Week 1
Nestled in the mountains on the edge of the rift valley, the greenery, sleepy dukas and winding goat paths that surround the hospital can give a false impression of what happens behind its unpainted, arched concrete walls. At over a hundred years old, the hospital is the poster card of contrasts, modern monitoring equipment beside ventilators from prior generations that often require a little caress to work, if they work at all. All combined with a smile and can do attitude from staff, it creates a dynamic environment to work. As a centre of last resort for many, folks stream from hundreds of miles around. One may think a car accident in casualty (ED) happened an hour or so ago, however, you could often be wrong thinking such things. It can often be an accident from days ago only just arriving!
While there have been attempts at bringing in new equipment, I confess, one soon realizes how spoiled we are in the west. One often has to think fast on their feet and find alternate plans, and sometimes plans previously thought of as a last resort become rather high in consideration. But after a week of some serious review of the difficult airway algorithim and ACLS, it is noteworthy that there are several places around the hospital to relax and enjoy other aspects of life here. As a former African, a return to the bush always provides a reconnection with the wonder of our continent and the natural world, with plenty to be seen in the Lake Naivasha region.
Week 2
Teaching is what we have to do to empower folks, to allow them to run their own systems and improve their wellbeing. That being said, no one said its easy.
As a resident I always recalled attending being a little skittish around July 1st as new residents started. As a new attending now, you have a mixed set of emotions to navigate. You’re in an environment of few resources, and those that work, don’t always do so consistently. You also have self doubts from time to time that one has to work through. We have been exposed to a lot, but not necessarily every scenario we will find in independent practice. You also at times want to give your trainees the benefit of the doubt, no one liked an attending who micromanaged them after all. But it can also be hard when you give the benefit of the doubt and get burned, or a patient potentially harmed as a result.
While no one was ever harmed, this was a week of many close shaves, and many gray hairs, with personel stretched quite thin. Some was related to equipment failure, some to me trusting residents too much, and overcoming significant knowledge gaps amongst personal and cultural gaps too, differences of which can be an real challenge in medicine and anesthesia in particular that is tremendously of a fast paced nature.
In short, it was a challenging week, one where you see just how much you can do with so little. Thankfully I think we all learned and grew.
Week 3
Growing up in Africa, we all talked of being a “jack of all trades”, necessity requiring no specialization…….13 years on as a physician it comes back knocking!
As residents sure we all ‘train in ICU’…..if 4 months in 4 years is what we would like to call adequate, which often entailed forgetting everything in the 11 months between rotations!! So it would of course only be appropriate that we take a touch of ICU Call while here. Understandable, capable, warm bodies are a scarce commodity out here.

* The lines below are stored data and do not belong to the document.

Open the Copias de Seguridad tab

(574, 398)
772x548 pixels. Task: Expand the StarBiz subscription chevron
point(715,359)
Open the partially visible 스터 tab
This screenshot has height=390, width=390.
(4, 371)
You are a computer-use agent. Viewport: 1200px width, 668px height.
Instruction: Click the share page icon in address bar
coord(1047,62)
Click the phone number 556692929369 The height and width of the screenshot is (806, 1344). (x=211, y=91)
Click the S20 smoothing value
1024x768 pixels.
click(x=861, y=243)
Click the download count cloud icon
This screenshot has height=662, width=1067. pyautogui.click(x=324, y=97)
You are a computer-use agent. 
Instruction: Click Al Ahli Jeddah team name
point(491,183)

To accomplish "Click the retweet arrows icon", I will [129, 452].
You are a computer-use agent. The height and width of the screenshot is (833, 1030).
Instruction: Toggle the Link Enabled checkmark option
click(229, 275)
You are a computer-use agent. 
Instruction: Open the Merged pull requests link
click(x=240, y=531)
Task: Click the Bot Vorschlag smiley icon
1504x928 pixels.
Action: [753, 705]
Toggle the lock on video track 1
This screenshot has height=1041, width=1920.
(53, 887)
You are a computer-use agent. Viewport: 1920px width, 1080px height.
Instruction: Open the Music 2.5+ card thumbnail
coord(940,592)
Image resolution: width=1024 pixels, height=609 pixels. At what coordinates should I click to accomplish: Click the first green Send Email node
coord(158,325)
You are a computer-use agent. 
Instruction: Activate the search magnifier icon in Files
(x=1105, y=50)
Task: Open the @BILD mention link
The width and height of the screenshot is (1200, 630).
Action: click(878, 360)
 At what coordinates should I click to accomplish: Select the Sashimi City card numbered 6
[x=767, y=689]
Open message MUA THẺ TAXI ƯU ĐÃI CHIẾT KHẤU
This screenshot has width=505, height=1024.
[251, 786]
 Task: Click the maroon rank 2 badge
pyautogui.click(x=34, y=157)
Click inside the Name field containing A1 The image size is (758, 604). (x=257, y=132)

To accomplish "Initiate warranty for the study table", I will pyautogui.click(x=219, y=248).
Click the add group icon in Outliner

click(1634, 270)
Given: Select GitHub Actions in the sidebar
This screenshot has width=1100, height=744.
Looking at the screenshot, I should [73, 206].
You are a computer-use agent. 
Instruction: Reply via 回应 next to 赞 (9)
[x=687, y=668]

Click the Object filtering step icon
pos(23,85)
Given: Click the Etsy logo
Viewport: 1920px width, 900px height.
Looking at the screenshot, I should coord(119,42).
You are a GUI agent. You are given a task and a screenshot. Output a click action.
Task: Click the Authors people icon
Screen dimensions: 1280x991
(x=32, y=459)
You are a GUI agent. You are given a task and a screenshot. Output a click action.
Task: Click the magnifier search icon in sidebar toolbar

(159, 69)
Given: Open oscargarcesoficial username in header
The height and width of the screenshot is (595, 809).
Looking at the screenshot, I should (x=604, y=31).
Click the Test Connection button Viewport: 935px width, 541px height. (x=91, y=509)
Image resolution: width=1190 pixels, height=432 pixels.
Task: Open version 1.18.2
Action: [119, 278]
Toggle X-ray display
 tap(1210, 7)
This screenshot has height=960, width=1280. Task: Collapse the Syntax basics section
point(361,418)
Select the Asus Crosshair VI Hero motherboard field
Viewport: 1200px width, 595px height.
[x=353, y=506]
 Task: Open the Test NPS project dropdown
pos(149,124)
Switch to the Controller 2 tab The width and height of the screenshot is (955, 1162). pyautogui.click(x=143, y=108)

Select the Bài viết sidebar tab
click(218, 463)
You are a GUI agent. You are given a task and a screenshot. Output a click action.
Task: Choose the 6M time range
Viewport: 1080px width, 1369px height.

The truth be told it can be quite liberating to be free of the endless protocols we find in the western ICUs…….foley protocol, IV taping protocol, CVL protocol, PT protocols and the list goes on to form a stack of forms that no one reads anymore, and keeps auditors employed and physicians in a never ending pile of paperwork.
Better still, apparently we didn’t forget all that ICU training in the 11 month intervals, although I did wish the ED would consider intubating someone with an SpO2 of 50% before wheeling them over!
We wrapped this week up with a trip to Lake Nakuro. Always a sight to see rhino in the wild, knowing each time really could be the last.